The judge told the jury that said he studied evidence “last century” and sought a prop of printed materials to describe the thickness of his evidence law book from law school. He said the big-picture lesson was that the hearsay rule was the most “murky” portion of the rules of evidence. As if teaching a law school course, he went on to explain why.

(Image via the Law&Crime Network.)

The judge correctly stated that the hearsay rule contains both “exclusions” and “exceptions.” He then discussed why the rules say what they do.

“So, some things that may seem to the untrained ear to be hearsay are not, and some things that don’t seem like it, are,” he said.

Hearsay, the judge summarized, is a rule which says that a “statement of a non-testifying person cannot be offered to prove the truth of the matter which is asserted in the statement.” In other words, a statement “introduced into evidence has to be under oath, it has to be subject to cross-examination, and that’s not true of statements that are made by somebody who is not here while testifying as a witness.”

“So, this person who’s describing this,” Schroeder said of the person in the video, is not subject to the rules of the court; therefore the statements cannot be used as evidence.

Schroeder was taking the long way around to admonishing the jury that it should not rely on the brief statements it heard in the video.

Then came the Biblical monologue:

This is actually referred to in the Bible.

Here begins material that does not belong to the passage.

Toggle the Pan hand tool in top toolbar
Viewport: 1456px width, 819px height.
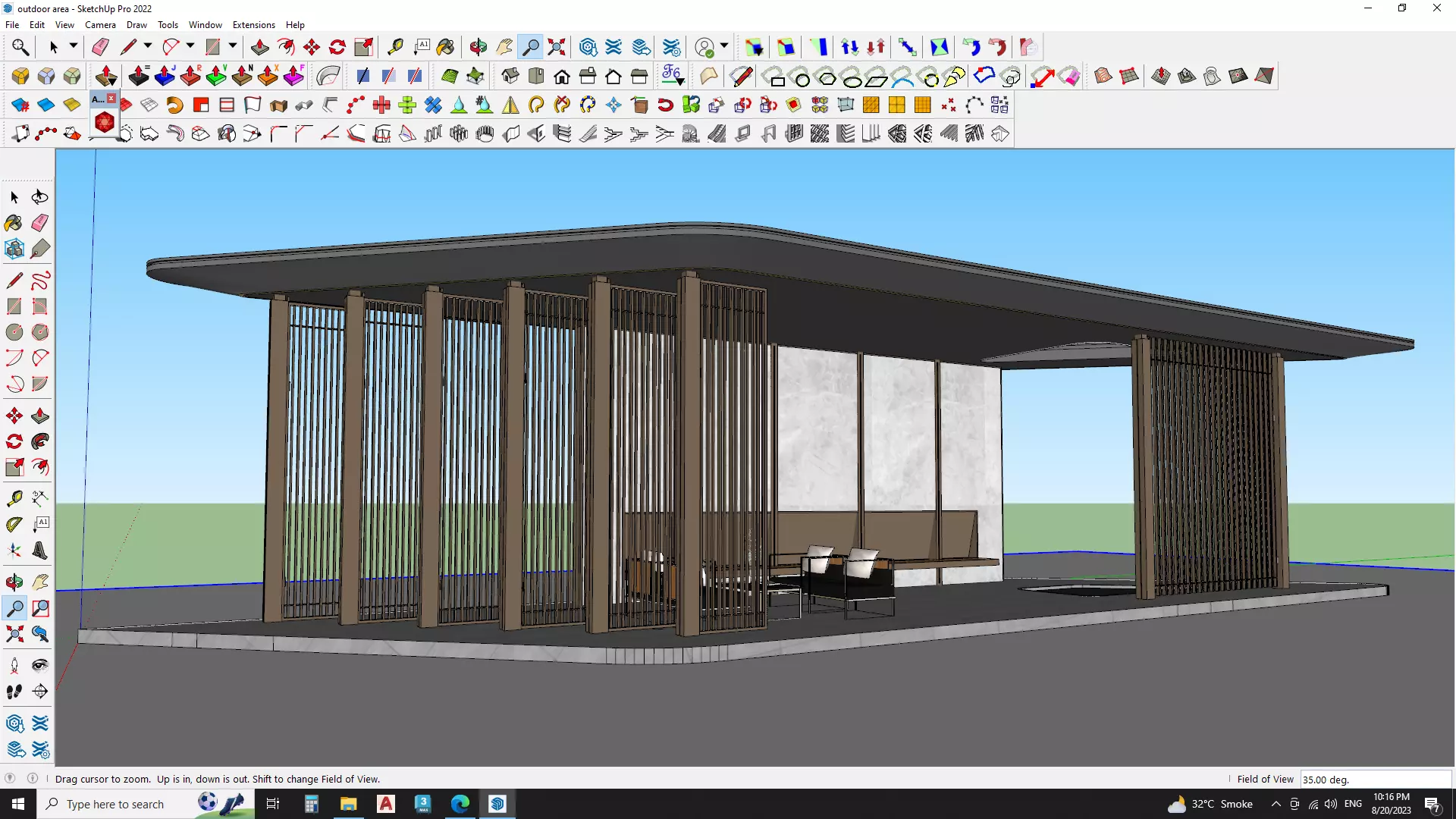[x=504, y=47]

Saint Paul, when he was put on trial . . . in . . . I think it’s Caesarea — well, it was over in Palestine — uh, in Israel — he was . . . accused of some activity.  And he was a Roman citizen, which is not common, but he happened to have been a Roman citizen.  So, he had rights that we share now as Americans.  Uh, and — he — when they tried to put him on trial with evidence from — which was being repeated by somebody who wasn’t there and under oath — he said, “where are the witnesses against me?  I am a Roman, and I have a right to confront my accusers.  They should be here.”  And so that led to, actually, his voyage to Rome to have his case heard before the Emperor.  Um, so it’s an ancient rule; it’s strictly, strictly enforced in the criminal courts for very obvious reasons.Um, and, um, s0 — that’s what we’re talking about here.  And, um — so — if the person who is making this descriptive material is here and can be put under oath and can be cross examined, uh, then it’s admissible, but otherwise it is not admissible through the officer here.

Schroeder was referring to a detective who was on the stand who introduced the video.

He then went on to explain the exception to the hearsay rule which allowed the statements of Rittenhouse to come into the trial.

Defense attorney Corey Chirafisi, Kyle Rittenhouse, and defense attorney Natalie Wisco discuss a matter in court. (Image via the Law&Crime Network.)

Schroeder didn’t mention it, but the Fifth Amendment right against self-incrimination also has semi-religious roots. The actions of individuals (e.g., their crimes) were historically governed by government or civil authorities (kings, emperors, governors, and judges); however, the inner workings of a person’s soul were the realm of religious authorities in days of antiquity. That’s why defendants cannot be required to unburden their souls (or, in other words, testify against themselves) before a modern criminal tribunal.

Binger resumed playing the recording, but not without additional objections from Richards.